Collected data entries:
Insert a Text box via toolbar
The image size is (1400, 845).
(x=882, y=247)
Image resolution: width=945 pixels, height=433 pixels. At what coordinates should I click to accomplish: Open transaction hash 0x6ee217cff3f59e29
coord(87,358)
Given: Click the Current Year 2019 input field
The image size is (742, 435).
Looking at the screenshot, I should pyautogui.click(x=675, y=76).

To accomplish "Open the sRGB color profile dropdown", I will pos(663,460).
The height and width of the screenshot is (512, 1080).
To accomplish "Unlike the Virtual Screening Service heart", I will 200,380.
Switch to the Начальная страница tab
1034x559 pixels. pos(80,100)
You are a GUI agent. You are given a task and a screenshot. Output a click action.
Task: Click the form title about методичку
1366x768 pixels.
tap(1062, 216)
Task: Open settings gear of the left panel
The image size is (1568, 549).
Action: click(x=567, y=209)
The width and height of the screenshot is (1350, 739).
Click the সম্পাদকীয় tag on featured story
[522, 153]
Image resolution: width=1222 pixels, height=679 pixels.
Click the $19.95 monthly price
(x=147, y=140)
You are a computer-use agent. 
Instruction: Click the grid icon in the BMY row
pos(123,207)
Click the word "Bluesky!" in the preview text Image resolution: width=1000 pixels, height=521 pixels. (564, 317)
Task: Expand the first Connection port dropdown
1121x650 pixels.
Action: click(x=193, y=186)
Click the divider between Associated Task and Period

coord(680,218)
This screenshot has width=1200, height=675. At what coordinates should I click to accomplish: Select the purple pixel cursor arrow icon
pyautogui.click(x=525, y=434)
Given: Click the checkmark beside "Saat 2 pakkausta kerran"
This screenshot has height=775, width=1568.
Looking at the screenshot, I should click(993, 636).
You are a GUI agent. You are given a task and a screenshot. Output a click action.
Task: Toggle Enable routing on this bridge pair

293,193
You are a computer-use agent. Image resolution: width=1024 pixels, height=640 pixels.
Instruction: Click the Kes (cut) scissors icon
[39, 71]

• Problem description
Start at the line containing "Given: Click the Current". Repeat it and each line after it, word for word, to the end of the records.

• Task answer
Given: Click the Current Year 2019 input field
The image size is (742, 435).
Looking at the screenshot, I should pyautogui.click(x=675, y=76).

To accomplish "Open the sRGB color profile dropdown", I will pos(663,460).
The height and width of the screenshot is (512, 1080).
To accomplish "Unlike the Virtual Screening Service heart", I will 200,380.
Switch to the Начальная страница tab
1034x559 pixels. pos(80,100)
You are a GUI agent. You are given a task and a screenshot. Output a click action.
Task: Click the form title about методичку
1366x768 pixels.
tap(1062, 216)
Task: Open settings gear of the left panel
The image size is (1568, 549).
Action: click(x=567, y=209)
The width and height of the screenshot is (1350, 739).
Click the সম্পাদকীয় tag on featured story
[522, 153]
Image resolution: width=1222 pixels, height=679 pixels.
Click the $19.95 monthly price
(x=147, y=140)
You are a computer-use agent. 
Instruction: Click the grid icon in the BMY row
pos(123,207)
Click the word "Bluesky!" in the preview text Image resolution: width=1000 pixels, height=521 pixels. (564, 317)
Task: Expand the first Connection port dropdown
1121x650 pixels.
Action: click(x=193, y=186)
Click the divider between Associated Task and Period

coord(680,218)
This screenshot has width=1200, height=675. At what coordinates should I click to accomplish: Select the purple pixel cursor arrow icon
pyautogui.click(x=525, y=434)
Given: Click the checkmark beside "Saat 2 pakkausta kerran"
This screenshot has height=775, width=1568.
Looking at the screenshot, I should click(993, 636).
You are a GUI agent. You are given a task and a screenshot. Output a click action.
Task: Toggle Enable routing on this bridge pair

293,193
You are a computer-use agent. Image resolution: width=1024 pixels, height=640 pixels.
Instruction: Click the Kes (cut) scissors icon
[39, 71]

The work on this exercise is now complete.